◆ WHAT IS EXPECTED ◆
Which lines of the entries below include "computer"? List them all.

◆ DATA EXTRACTS ◆
################
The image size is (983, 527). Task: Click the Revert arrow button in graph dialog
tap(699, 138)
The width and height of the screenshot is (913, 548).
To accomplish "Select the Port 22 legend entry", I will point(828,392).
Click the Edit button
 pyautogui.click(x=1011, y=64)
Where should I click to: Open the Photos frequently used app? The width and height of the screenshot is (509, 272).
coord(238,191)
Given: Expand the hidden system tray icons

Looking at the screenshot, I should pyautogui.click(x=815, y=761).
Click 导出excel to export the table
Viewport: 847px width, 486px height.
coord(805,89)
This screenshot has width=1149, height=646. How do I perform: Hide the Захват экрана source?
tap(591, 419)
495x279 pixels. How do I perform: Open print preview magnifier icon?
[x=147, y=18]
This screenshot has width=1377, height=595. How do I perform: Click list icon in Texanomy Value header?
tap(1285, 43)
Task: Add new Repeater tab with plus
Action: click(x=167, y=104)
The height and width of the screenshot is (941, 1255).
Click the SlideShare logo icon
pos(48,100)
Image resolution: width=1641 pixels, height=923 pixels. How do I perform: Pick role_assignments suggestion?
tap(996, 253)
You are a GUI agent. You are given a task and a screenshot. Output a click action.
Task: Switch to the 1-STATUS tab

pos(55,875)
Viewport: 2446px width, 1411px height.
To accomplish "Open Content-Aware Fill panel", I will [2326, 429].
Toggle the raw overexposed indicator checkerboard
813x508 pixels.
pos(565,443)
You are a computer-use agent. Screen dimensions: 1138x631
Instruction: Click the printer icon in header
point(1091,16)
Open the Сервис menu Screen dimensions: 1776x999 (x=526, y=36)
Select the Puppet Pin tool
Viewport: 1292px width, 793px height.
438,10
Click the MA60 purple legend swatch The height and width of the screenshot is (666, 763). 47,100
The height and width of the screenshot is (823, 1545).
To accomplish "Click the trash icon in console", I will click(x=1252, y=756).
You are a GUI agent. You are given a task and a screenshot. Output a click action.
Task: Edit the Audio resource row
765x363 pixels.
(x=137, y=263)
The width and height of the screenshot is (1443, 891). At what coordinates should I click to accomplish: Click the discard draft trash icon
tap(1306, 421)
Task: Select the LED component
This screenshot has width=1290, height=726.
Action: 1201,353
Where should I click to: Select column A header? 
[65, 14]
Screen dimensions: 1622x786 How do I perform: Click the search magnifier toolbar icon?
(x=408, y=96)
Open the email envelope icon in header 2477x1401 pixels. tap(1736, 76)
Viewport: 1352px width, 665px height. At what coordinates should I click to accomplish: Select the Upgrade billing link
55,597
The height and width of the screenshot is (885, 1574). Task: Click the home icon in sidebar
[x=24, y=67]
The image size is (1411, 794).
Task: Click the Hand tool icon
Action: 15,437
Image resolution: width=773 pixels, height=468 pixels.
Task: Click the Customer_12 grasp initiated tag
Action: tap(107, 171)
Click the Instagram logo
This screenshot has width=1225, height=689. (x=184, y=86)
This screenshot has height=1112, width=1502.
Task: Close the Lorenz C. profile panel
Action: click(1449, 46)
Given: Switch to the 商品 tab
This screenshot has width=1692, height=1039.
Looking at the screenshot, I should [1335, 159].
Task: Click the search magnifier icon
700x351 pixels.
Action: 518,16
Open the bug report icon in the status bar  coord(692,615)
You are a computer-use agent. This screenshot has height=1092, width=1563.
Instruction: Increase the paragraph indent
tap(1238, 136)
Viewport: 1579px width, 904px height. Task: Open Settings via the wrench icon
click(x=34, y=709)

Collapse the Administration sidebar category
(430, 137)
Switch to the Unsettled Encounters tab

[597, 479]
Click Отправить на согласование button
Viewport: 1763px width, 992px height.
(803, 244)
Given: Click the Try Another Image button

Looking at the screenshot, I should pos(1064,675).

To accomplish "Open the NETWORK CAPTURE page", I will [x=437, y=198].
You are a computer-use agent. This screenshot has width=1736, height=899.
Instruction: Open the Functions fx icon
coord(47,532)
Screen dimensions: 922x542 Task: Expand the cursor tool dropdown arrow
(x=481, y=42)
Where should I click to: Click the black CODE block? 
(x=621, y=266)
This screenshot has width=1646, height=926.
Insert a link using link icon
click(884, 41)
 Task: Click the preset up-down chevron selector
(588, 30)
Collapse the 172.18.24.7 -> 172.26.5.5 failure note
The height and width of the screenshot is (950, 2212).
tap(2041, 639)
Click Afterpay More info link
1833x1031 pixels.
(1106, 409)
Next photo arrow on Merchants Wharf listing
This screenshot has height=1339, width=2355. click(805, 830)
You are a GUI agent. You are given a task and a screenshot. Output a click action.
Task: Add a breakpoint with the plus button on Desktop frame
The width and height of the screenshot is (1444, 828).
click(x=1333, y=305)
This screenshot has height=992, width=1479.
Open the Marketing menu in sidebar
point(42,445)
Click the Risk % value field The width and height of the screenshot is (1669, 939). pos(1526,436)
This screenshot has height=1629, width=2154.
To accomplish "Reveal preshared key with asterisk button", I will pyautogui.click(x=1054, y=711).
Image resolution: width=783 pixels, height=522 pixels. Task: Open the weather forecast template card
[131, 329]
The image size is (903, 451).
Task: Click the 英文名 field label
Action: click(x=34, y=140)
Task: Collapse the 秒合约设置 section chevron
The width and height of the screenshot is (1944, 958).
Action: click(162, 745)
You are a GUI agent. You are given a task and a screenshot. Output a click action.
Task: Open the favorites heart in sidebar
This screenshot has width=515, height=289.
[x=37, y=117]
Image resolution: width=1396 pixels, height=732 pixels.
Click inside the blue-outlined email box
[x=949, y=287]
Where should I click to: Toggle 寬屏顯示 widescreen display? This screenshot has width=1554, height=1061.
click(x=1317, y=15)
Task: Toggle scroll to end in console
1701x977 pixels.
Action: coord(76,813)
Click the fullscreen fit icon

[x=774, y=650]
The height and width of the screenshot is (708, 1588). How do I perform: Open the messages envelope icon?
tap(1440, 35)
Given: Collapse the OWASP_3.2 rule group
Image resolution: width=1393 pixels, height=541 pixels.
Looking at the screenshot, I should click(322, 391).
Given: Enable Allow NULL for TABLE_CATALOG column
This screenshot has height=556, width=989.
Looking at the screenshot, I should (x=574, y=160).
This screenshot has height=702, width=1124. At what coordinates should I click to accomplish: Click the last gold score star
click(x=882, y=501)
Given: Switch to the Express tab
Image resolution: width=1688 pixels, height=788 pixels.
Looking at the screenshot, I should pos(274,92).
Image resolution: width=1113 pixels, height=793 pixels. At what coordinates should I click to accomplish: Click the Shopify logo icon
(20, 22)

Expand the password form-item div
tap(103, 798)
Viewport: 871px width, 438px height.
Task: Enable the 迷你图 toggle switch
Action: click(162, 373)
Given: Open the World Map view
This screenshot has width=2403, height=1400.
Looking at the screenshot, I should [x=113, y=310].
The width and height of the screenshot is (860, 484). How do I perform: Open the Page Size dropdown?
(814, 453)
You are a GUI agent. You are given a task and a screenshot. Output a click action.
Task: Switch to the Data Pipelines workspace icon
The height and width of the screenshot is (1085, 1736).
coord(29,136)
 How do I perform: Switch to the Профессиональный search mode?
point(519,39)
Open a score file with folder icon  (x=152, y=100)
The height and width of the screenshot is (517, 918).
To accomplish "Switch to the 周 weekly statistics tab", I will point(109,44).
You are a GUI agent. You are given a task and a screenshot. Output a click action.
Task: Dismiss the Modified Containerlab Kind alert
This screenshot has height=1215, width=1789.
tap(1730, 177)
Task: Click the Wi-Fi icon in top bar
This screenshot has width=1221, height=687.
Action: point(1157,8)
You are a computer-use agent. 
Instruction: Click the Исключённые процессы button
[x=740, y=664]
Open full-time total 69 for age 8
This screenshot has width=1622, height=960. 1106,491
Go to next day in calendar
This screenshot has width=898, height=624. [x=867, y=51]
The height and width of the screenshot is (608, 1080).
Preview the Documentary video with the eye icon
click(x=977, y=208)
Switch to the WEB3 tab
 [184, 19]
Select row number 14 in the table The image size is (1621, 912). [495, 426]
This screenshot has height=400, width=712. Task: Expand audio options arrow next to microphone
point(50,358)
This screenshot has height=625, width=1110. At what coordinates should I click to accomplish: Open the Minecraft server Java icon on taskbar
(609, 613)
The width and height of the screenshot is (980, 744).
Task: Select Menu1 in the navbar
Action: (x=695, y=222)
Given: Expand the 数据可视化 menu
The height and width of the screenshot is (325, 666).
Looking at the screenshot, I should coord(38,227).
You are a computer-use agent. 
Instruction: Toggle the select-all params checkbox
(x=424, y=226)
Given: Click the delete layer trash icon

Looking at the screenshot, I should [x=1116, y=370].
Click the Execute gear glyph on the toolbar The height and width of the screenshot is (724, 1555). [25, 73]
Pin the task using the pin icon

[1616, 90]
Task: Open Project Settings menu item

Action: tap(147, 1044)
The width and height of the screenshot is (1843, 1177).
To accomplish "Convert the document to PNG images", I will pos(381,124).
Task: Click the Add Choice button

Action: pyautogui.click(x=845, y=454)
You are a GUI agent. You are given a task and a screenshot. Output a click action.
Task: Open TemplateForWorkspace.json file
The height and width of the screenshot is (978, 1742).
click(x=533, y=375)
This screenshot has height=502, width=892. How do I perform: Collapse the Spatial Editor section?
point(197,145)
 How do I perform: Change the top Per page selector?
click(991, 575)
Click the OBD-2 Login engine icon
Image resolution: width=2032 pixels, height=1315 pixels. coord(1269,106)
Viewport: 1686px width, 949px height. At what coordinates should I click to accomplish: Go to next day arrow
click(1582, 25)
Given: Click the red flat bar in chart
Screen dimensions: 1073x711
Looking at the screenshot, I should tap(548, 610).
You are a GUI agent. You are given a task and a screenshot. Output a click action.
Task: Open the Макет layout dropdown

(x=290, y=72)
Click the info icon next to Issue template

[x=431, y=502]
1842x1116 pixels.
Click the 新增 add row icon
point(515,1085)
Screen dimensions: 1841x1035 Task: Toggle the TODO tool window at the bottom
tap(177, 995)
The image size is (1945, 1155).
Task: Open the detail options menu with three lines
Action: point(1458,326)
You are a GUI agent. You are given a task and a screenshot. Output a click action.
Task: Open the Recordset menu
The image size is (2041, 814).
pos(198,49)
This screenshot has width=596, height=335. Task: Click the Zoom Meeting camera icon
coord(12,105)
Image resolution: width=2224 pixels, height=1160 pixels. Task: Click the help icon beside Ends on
################
◆ ANSWER FOR THE TASK ◆
You are a computer-use agent. Screen dimensions: 1138x631
You are a computer-use agent. This screenshot has height=1092, width=1563.
You are a computer-use agent. This screenshot has width=1736, height=899.
You are a computer-use agent. 
You are a computer-use agent. 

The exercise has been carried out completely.